=== Begin Enclosure ===

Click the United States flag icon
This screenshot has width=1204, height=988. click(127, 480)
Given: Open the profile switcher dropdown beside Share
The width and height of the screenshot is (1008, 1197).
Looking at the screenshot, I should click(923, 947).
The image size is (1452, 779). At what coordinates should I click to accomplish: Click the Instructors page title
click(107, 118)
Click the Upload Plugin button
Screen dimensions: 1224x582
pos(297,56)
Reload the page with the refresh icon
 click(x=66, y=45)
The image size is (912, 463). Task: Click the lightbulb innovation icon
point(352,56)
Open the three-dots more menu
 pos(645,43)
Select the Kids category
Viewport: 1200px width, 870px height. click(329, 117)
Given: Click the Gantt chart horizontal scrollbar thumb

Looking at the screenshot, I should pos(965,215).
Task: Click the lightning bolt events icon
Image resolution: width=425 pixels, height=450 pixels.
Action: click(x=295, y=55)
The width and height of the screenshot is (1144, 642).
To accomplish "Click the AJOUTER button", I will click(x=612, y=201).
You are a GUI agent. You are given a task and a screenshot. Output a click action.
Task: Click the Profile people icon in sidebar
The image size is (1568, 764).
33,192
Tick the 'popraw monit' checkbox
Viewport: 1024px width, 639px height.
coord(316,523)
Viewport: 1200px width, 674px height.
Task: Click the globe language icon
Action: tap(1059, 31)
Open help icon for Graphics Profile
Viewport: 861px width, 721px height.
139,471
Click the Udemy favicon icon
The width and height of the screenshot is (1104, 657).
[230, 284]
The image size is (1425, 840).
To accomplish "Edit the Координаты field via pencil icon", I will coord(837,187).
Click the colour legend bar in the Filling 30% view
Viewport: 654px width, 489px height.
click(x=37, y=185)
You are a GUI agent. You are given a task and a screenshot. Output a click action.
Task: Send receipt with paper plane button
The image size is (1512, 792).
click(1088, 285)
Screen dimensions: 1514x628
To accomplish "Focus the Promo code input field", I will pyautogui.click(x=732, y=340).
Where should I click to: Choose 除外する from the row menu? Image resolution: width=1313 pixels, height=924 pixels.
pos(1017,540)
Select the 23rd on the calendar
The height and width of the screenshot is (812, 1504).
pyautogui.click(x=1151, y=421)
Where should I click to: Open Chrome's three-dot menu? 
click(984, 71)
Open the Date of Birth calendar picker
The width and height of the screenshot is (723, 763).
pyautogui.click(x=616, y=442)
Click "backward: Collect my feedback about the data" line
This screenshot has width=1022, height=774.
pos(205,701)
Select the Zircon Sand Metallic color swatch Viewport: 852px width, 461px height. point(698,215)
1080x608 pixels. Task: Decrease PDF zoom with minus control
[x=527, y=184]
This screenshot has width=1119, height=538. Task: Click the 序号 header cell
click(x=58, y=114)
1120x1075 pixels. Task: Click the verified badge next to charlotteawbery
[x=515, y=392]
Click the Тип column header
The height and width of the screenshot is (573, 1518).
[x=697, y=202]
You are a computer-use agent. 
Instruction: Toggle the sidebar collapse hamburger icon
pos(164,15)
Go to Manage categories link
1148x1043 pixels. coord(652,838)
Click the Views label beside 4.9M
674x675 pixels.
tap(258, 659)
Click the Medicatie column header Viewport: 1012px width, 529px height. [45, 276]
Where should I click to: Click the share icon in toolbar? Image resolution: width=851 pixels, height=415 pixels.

=== End Enclosure ===

- **REQUIRED ACTION**: Look through the entries above. Extract each line with the word "button".

- **FINISHED TASK**:
Click the Upload Plugin button
To accomplish "Click the AJOUTER button", I will click(x=612, y=201).
Task: Send receipt with paper plane button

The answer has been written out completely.